Eva alzò gli occhi al cielo. "Sono sicura che non sono l'unica persona di cui hai mai bevuto il sangue."
"No, ma tu sei l'unica di loro che è promessa a me. Consideralo un ulteriore vantaggio delle cose contorte che mio padre ama fare per vedermi soffrire."
"Perché vuole che tu soffra?" Alaric serrò le labbra. "Non è affar tuo. Voglio che una cosa sia chiara, Eva." Si sporse in avanti, i suoi occhi color nocciola che la fissavano. "Non sono interessato a prenderti come moglie, ma manterrò il mio voto di protezione su di te, iniziando con quel pezzo di merda di tuo marito."
Eva giocherellava con l'anello al dito, "Cosa intendi per prenderti cura di?"
"Sai esattamente cosa intendo. Farò persino un'eccezione e ti permetterò di scriverlo nel libro."
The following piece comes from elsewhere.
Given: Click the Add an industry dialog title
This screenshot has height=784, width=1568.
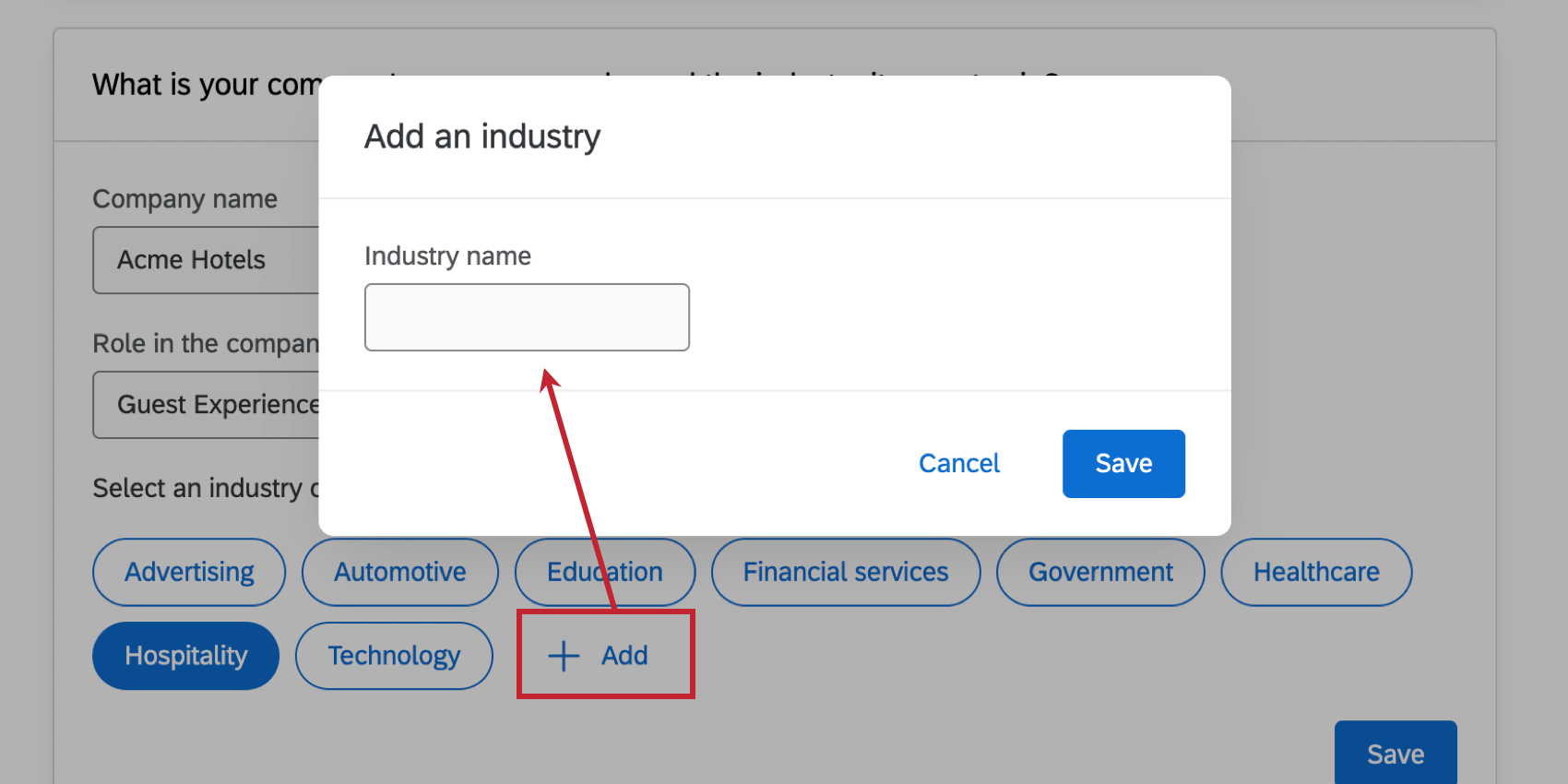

Eva sentì il cuore fermarsi. Per anni aveva desiderato che accadesse qualcosa a Charles così da potersi finalmente liberare di lui. L'aveva spezzata mentalmente, fisicamente ed emotivamente al punto che aveva tagliato quasi tutti per evitare la vergogna. Era più facile che ammettere quanto fosse caduta da quella donna forte che una volta conosceva. Eppure non riusciva a causare la sua morte, non quando sapeva che il senso di colpa l'avrebbe divorata viva.
"Non voglio che muoia," disse a bassa voce.
Alaric soffiò dal naso, "Ma non hai problemi se muori tu?"
Questa volta serrò le labbra e guardò il tavolo, "Mi avresti davvero uccisa l'altra notte?"
"Sì," Le parole la ferirono. Il suo atteggiamento noncurante riguardo al toglierle la vita confermava ciò che aveva detto prima.
"Allora perché non l'hai fatto?"
"Perché ho giurato di proteggerti e sono legato alla mia parola. Niente di più, niente di meno. Umana, sei davvero in un mare di guai." Alzandosi, Alaric guardò Eva i cui occhi continuavano a fissare la scrivania, "Scrivi nel libro quando troverai un po' di coraggio."
Lei lo guardò torva, "Mi stai chiamando debole?"
Alaric sbuffò sotto il respiro, il viso contorto in disgusto, "Ti sto chiamando esattamente ciò che mi hai mostrato."